Diversiteit en inclusie: loskomen van vaste hokjes
(lees verder onder de afbeelding)
Bovenstaand plaatje is een dambord, met om en om zwart-witte vlakken. Tenminste, dat denken we. Want zoals Barbara Bos laat zien, is het middelste vlak helemaal niet wit, maar even donker als de omringende vlakken. Ofwel: we zien niet altijd de objectieve werkelijkheid. Onze hersenen vullen in wat we verwachten te zien. En dat geldt niet alleen voor damborden, maar ook voor mensen.
Psychologisch onderzoek heeft dat keer op keer aangetoond en die kennis is nuttig om te begrijpen waarom het nog maar niet wil vlotten met inclusieve en diverse organisaties. ‘Om discriminatie te voorkomen, moeten we onze vooroordelen en stereotypen onder ogen zien’, stelt Bos.
Uiterlijke kenmerken en vooroordelen
Barbara Bos werkte 19 jaar bij het College voor de Rechten van de Mens en geeft nu vanuit haar bedrijf All-Aboard trainingen over hoe stereotypen werken en hoe je ze kunt omzeilen. De eerste indruk is erg bepalend en die laten we ook niet zo makkelijk los. Bij een positieve indruk kan iemand niet meer stuk (halo-effect), een negatieve indruk valt lastig weg te nemen (horn-effect).
Uiterlijke kenmerken hebben een dikke vinger in de pap bij die eerste indruk. Deelnemers lepelen desgevraagd moeiteloos enkele vooroordelen op: dikke mensen zijn lui, blondjes zijn dom, vrouwen zijn niet technisch, mensen met zachte g zijn minder intelligent, Marokkanen zijn crimineel. Bij een man met baard in een zwart gewaad vinkt je hoofd het hokje ‘moslim’ aan, dezelfde man in een geblokt shirt met spijkerbroek belandt in het vakje ‘hipster’.
Individuele verschillen naar de achtergrond
‘Het lastige van dergelijke stereotypen is dat ze mensen in hokjes indelen, waarbij individuele verschillen naar de achtergrond verdwijnen. Dat heeft een evolutionaire functie’, legt Bos uit. ‘Snel orde in de chaos kunnen aanbrengen schept veiligheid. Maar nadeel is dat we zo individuen over de groepskam scheren. Verschillen tussen mensen uit je eigen groep zie je wel, maar in vreemde groepen zie je ze niet.’
En je kunt wel denken dat jij zo niet kijkt, maar jouw hoofd trapt ook in die valkuil. Dat blijkt uit de door Harvard ontwikkelde test waarmee je impliciete vooroordelen (dus geen expliciete meningen) kunt meten. ‘Bij mij kwam eruit dat ik een sterke gender bias had’, vertelt Bos. ‘Daar was ik niet blij mee, ik heb jaren zaken gedaan voor gelijke behandeling van vrouwen. Maar het zette me wel aan het denken.’ Een deelnemer vertelt dat zij een voorkeur voor dunne mensen had. ‘Na die uitslag betrapte ik me erop dat ik mijn dikke vriendin apart zette: voor haar golden de nadelen van dikke mensen niet.’ De beruchte uitzondering die de regel bevestigt dus. Ons brein koestert nou eenmaal graag de vaste hokjes.

# GEGEVEN MATERIAAL
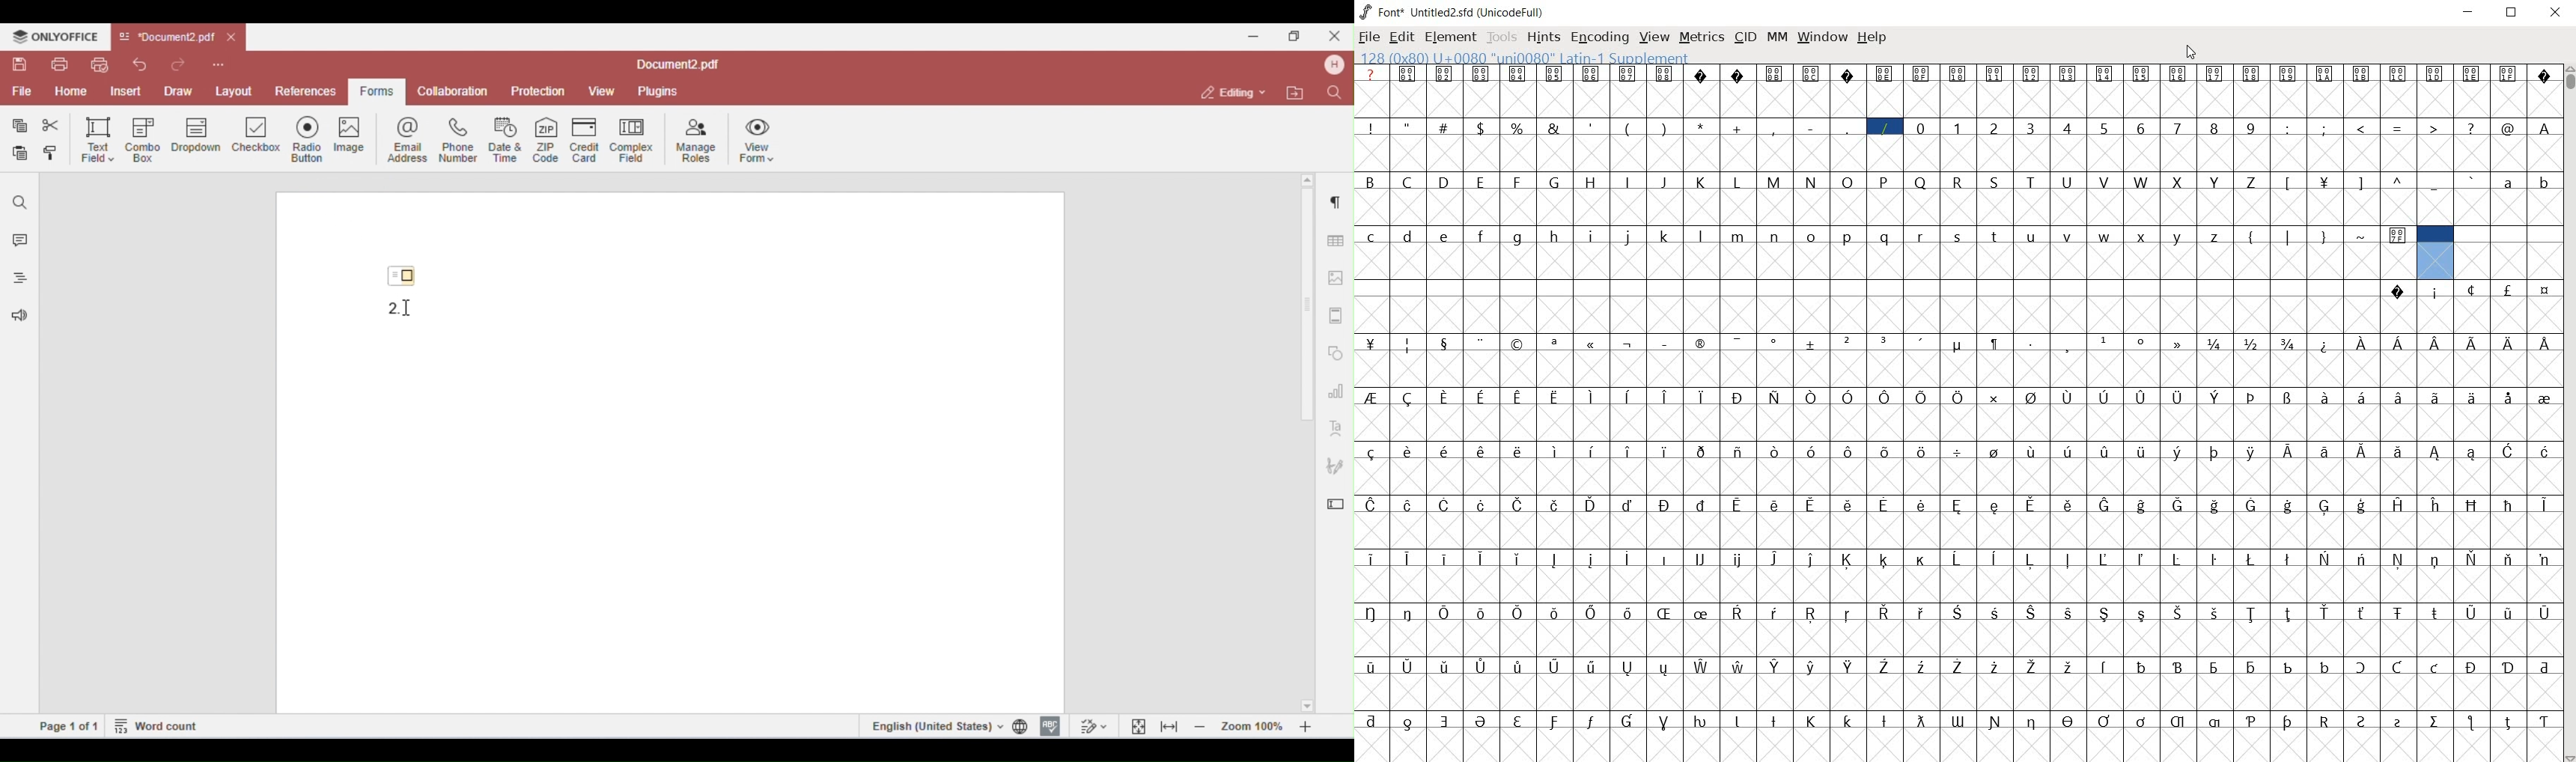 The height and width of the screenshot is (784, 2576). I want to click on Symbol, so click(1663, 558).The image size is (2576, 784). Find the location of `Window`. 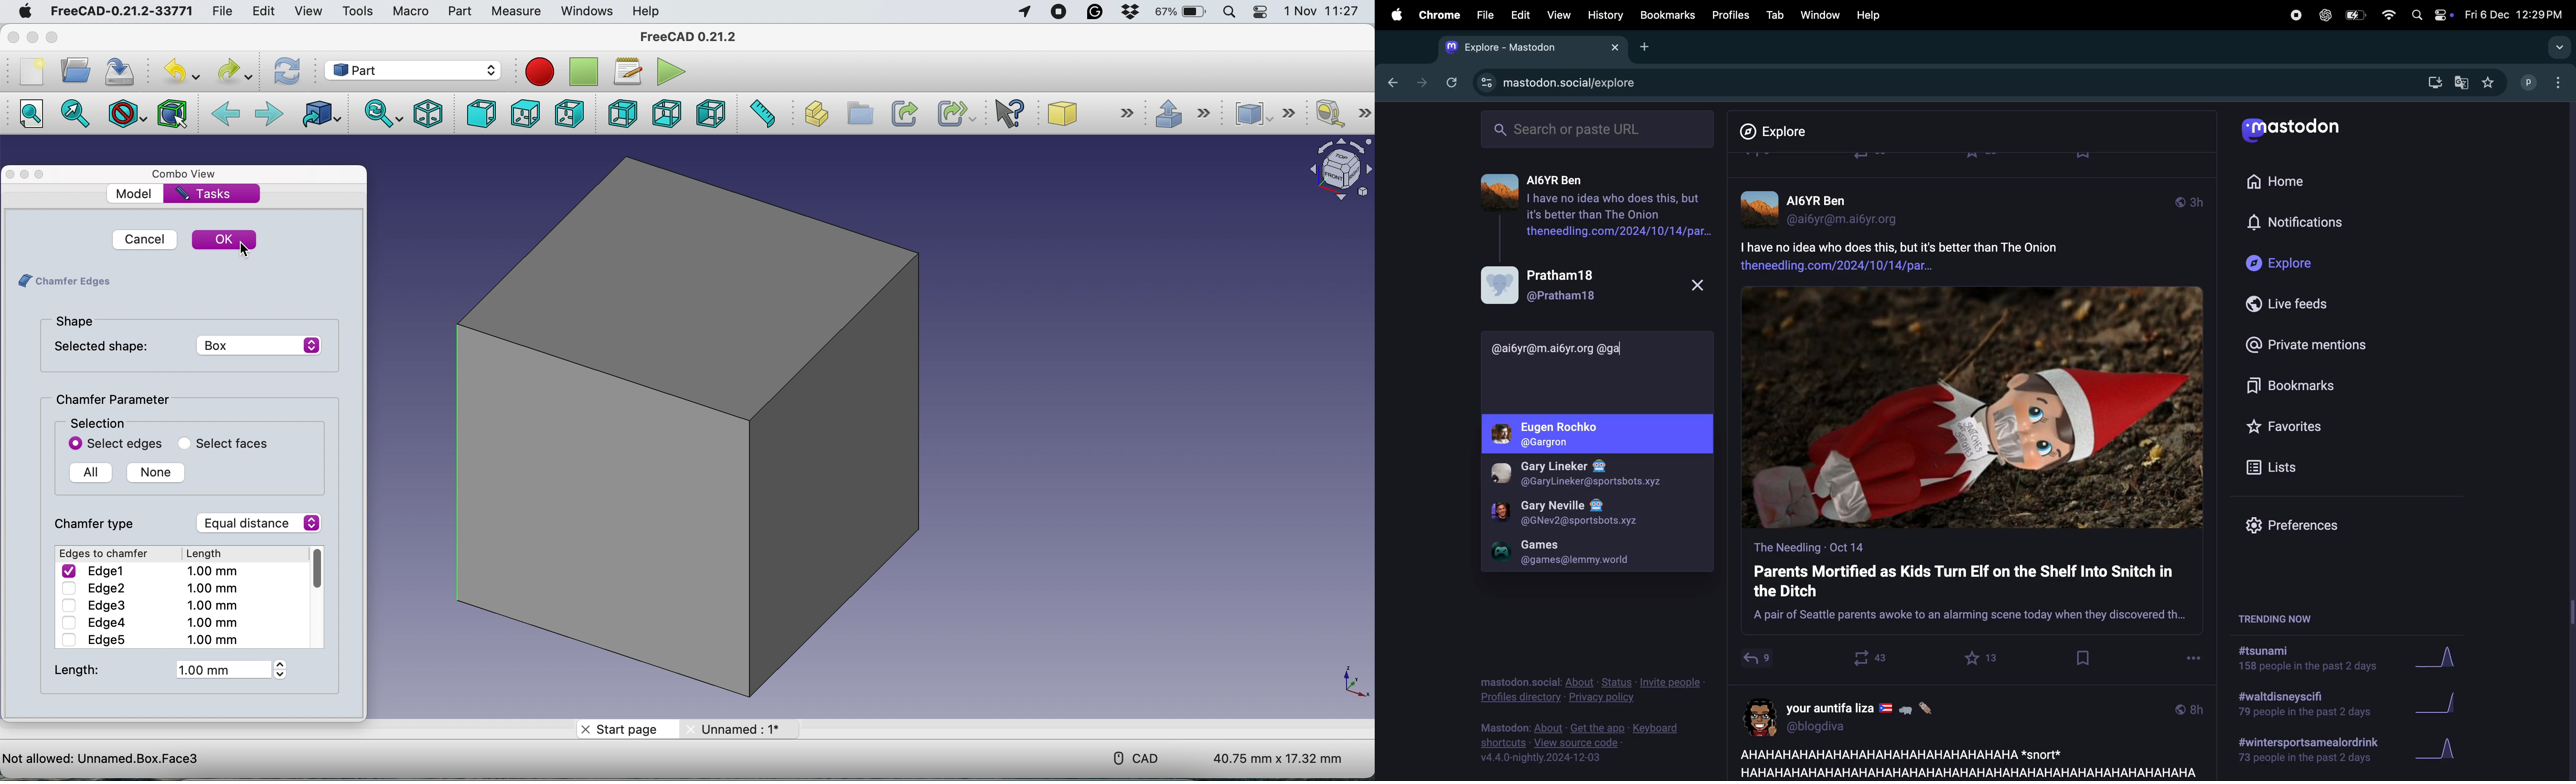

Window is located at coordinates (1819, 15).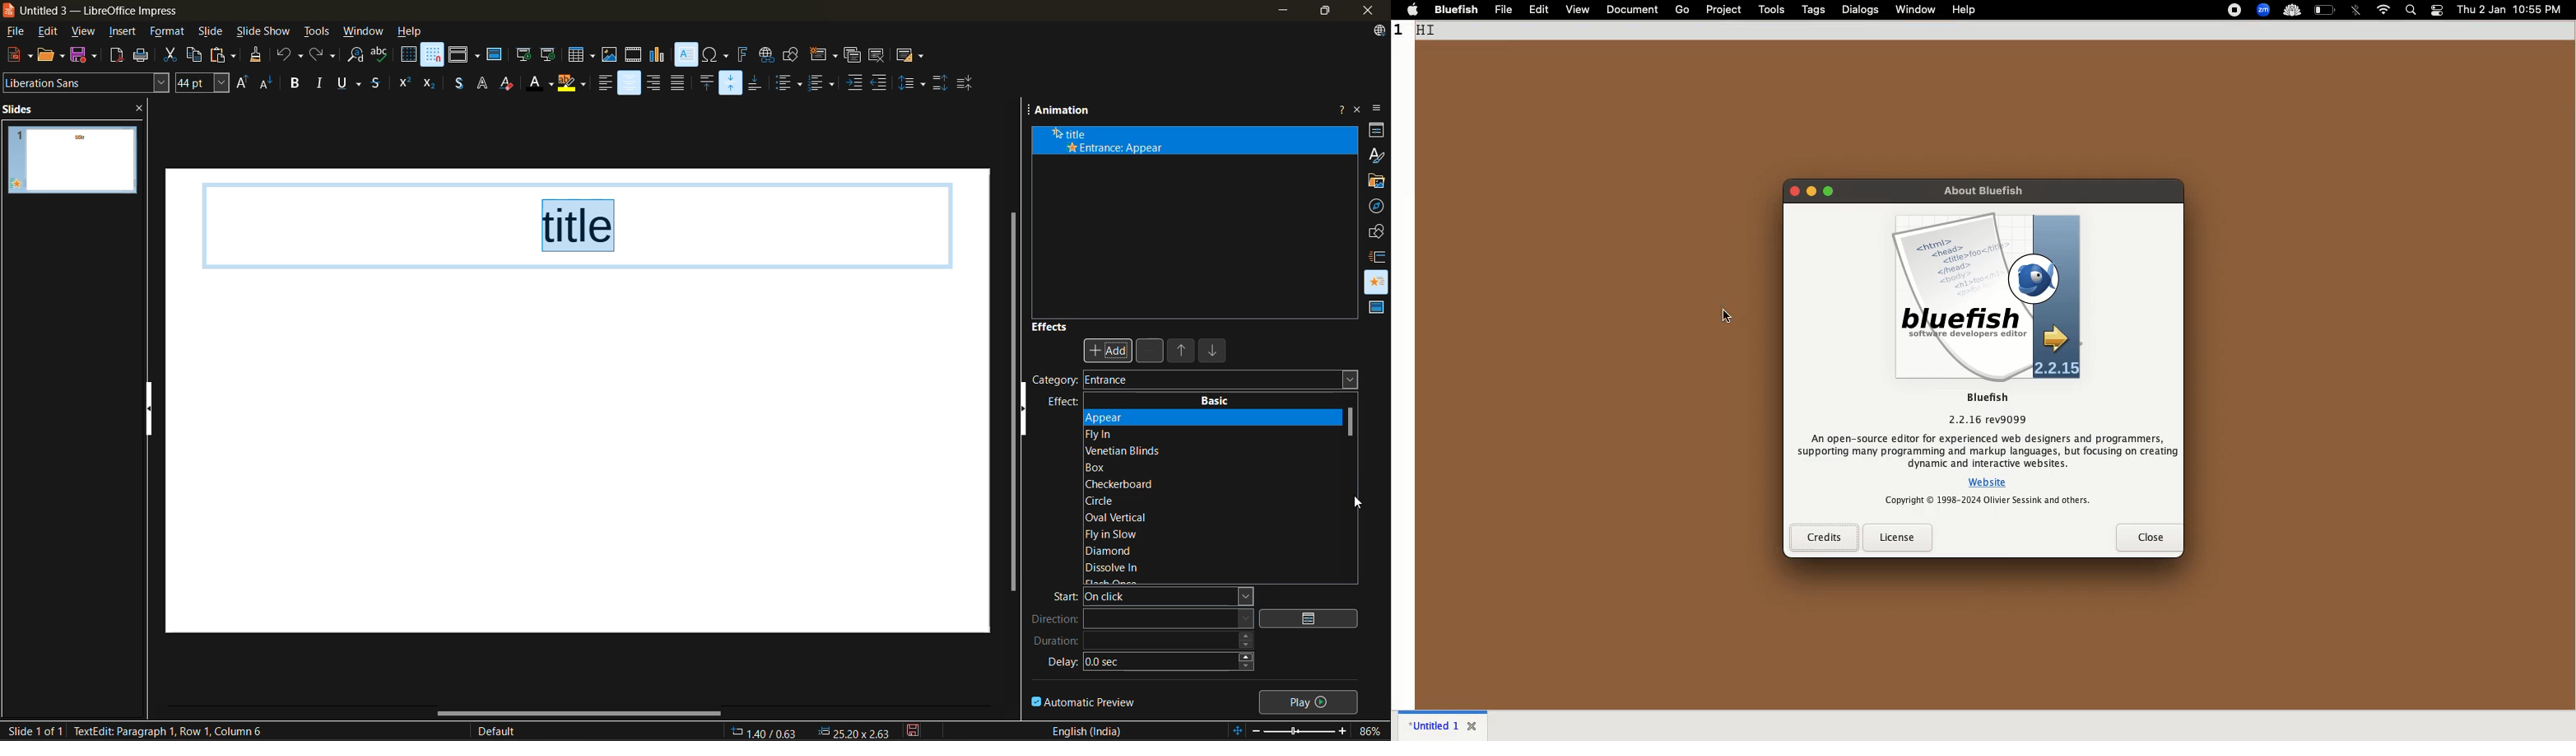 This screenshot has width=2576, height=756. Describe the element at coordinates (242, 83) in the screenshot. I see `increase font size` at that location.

# OPDRACHT
Haal alsjeblieft uit het artikel de passage die begint bij de woorden "Diversiteit en inclusie: loskomen" en stopt na "ook voor mensen.". Neem die woord voor woord over. Baseer je uitsluitend op het artikel.

# ANTWOORD
Diversiteit en inclusie: loskomen van vaste hokjes
(lees verder onder de afbeelding)
Bovenstaand plaatje is een dambord, met om en om zwart-witte vlakken. Tenminste, dat denken we. Want zoals Barbara Bos laat zien, is het middelste vlak helemaal niet wit, maar even donker als de omringende vlakken. Ofwel: we zien niet altijd de objectieve werkelijkheid. Onze hersenen vullen in wat we verwachten te zien. En dat geldt niet alleen voor damborden, maar ook voor mensen.